Google Open Buildings

Google's Open Buildings is an open access dataset containing the geometry of buildings across most of Africa, South Asia and South-East Asia. This version of the dataset is transformed to be partitioned by admin 1 boundaries and available in cloud-native geospatial formats (PMTiles, GeoParquet). Note that https://source.coop/repositories/vida/google-microsoft-osm-open-buildings/description is likely a better source for this data. There is no commitment to keep this dataset up to date with the latest releases. The code used to do the processing can be found at https://github.com/opengeos/open-buildings

Product Details

Visibility: Public
Owner: Chris Holmes
Created: 26 Jun 2024
Last Updated: 3 Apr 2025

Product Contents

root

fgb-s2

geoparquet-by-country

geoparquet-s2-more-columns

collection.json

google-open-buildings.pmtiles

README.md

README

Google Open Buildings (Cloud-Native Geo distribution)

This dataset is a copy of the Google Open Buildings, offering the data in more GIS-friendly and cloud-native geospatial formats. The original dataset is distributed as gzipped csv files, and is available for download on sites.research.google.com/open-buildings/.

Most of the following information about the data is copied from that site; it is the canonical source data and remains the source of truth. This dataset just makes the data more accessible through more formats. The description of the original dataset is as follows:

The dataset contains 1.8 billion building detections, across an inference area of 58M km2 within Africa, South Asia, South-East Asia, Latin America and the Caribbean.

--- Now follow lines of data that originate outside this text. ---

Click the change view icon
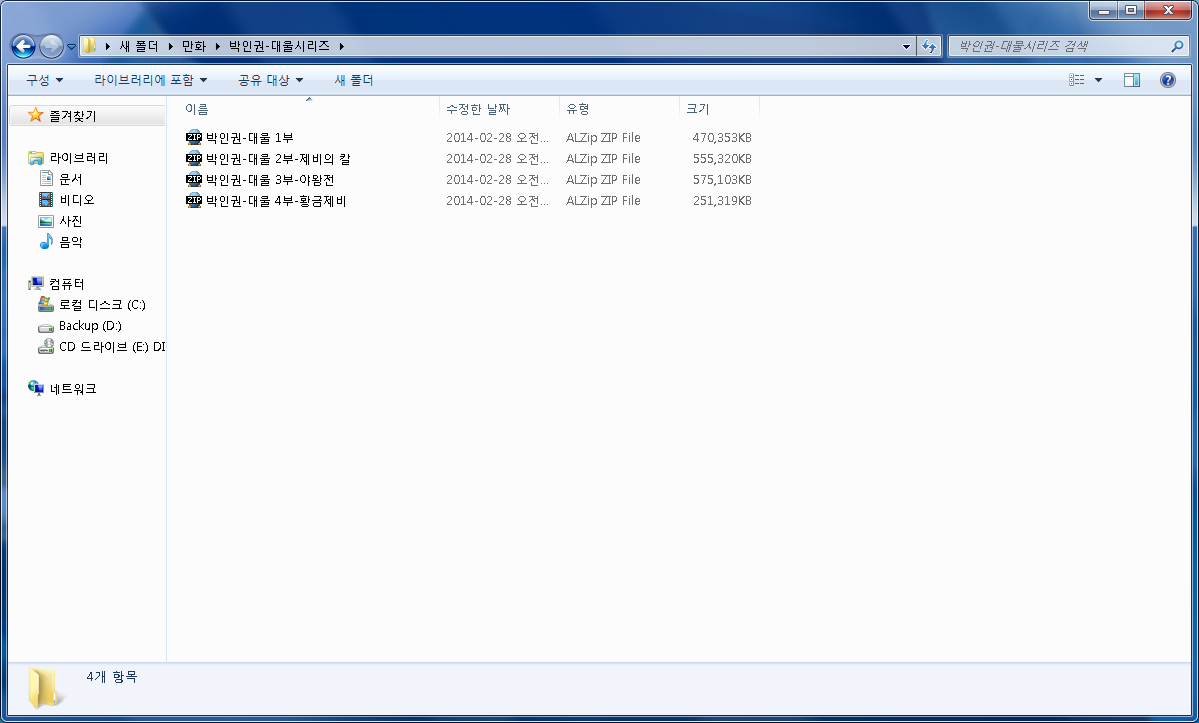 pyautogui.click(x=1077, y=80)
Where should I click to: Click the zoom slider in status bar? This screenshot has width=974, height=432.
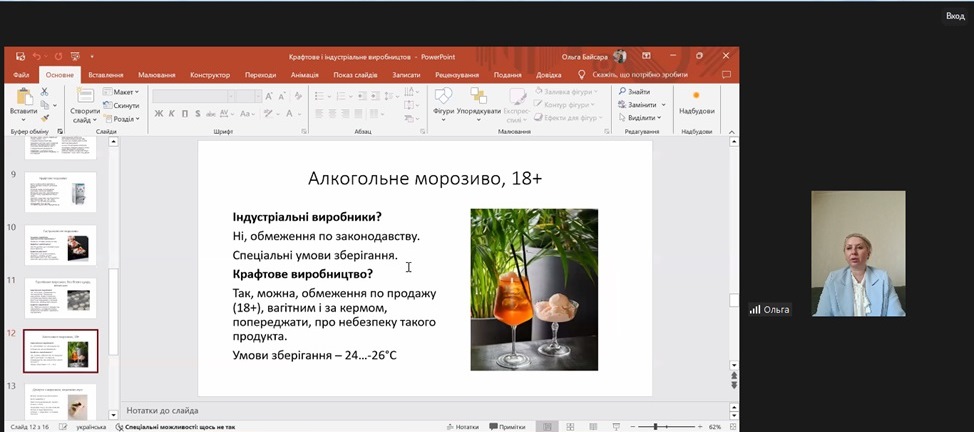coord(654,427)
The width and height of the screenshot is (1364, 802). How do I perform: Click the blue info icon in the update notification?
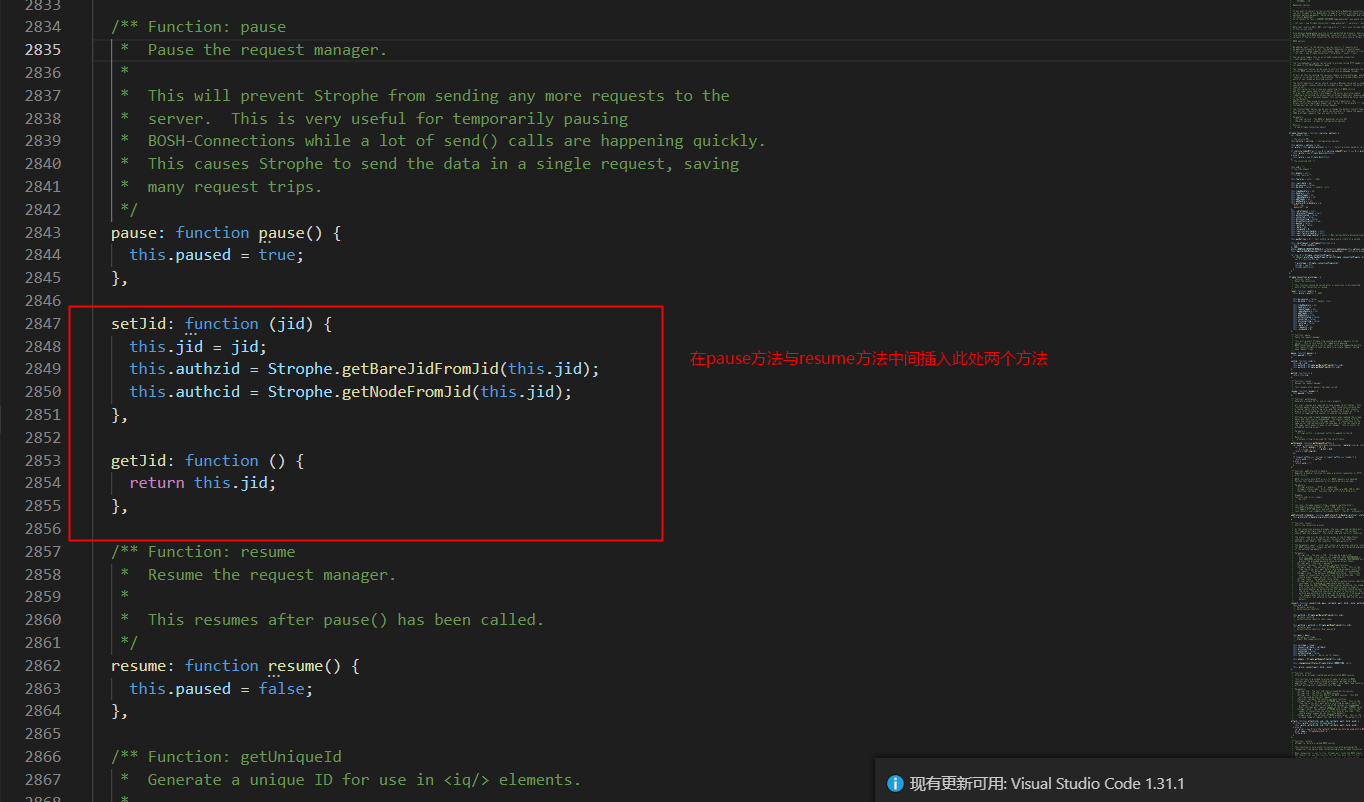point(894,784)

The current dataset is in its 3rd version (v3). V1 covered Africa, in v2 we expanded to South and South-East Asia and in the current version v3 detections from Latin America and the Caribbean are also included.

For each building in this dataset we include the polygon describing its footprint on the ground, a confidence score indicating how sure we are that this is a building, and a Plus Code corresponding to the centre of the building. There is no information about the type of building, its street address, or any details other than its geometry.

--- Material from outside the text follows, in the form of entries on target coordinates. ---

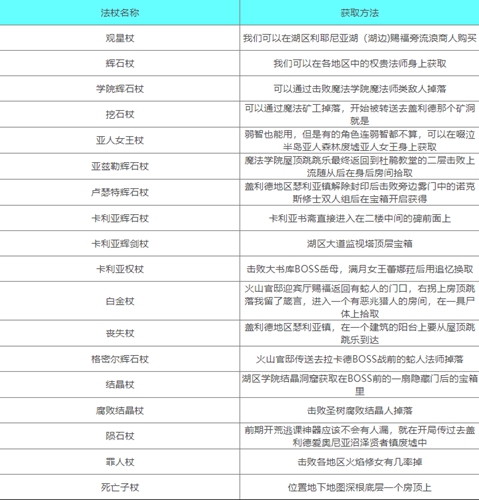
Task: Click the 罪人杖 entry
Action: 120,462
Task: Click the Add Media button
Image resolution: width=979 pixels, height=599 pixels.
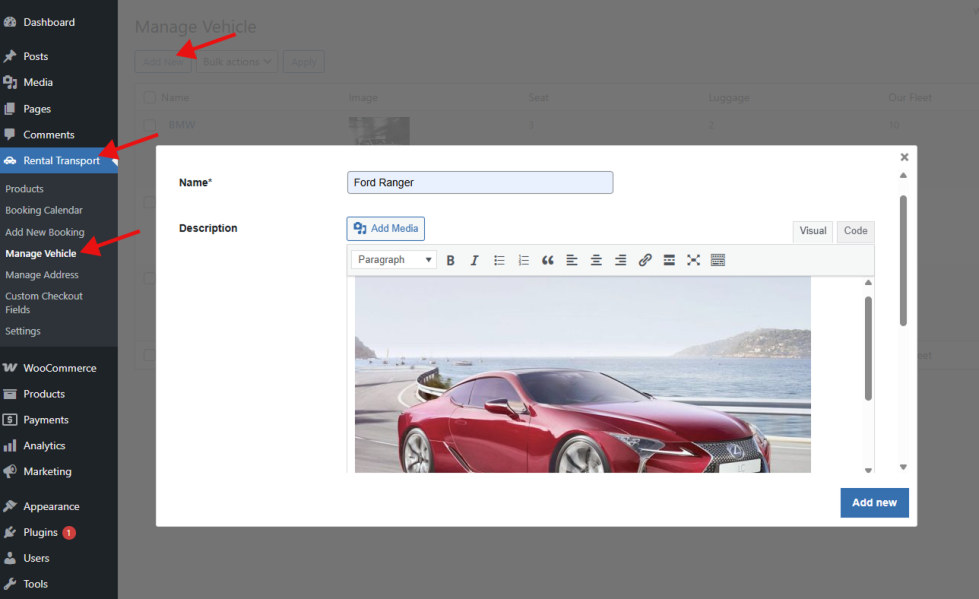Action: [386, 229]
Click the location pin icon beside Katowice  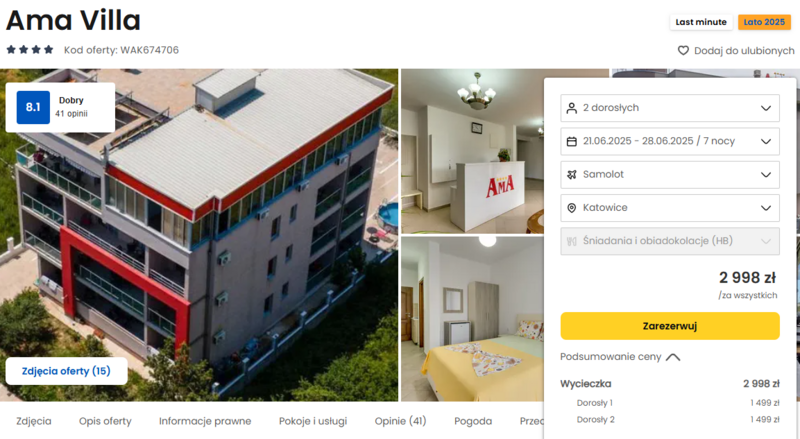coord(571,208)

More explanation is in the FAQ.

Modifications to the original dataset.

A small percentage of the original data was actually multi-polygons, though the intent seemed to be to represent every building as it's own feature. So while processing the dataset into more accessible formats any multi-polygon encountered was split into polygons, and a new area_in_meters attribute was calculated. The confidence attribute remained the same for both polygons.

The latitude and longitude columns were removed from the original dataset, since those can easily be calculated from the polygons or the full_plus_code attribute.

In further processing, two new attributes were added, one from joining the Overture Maps country dataset, adding country_iso for the country the buildings are in, and quadkey for the level 12 quadkey the building is in. The dataset was then partitioned by country_iso, and if the data was over ~2 gigabytes it was split up further by quadkey.

Access the dataset

A PMTiles version of the dataset is available for visualization at google-open-buildings.pmtiles. You can see it at the PMTiles Viewer (the visualization is not great, working on a better one).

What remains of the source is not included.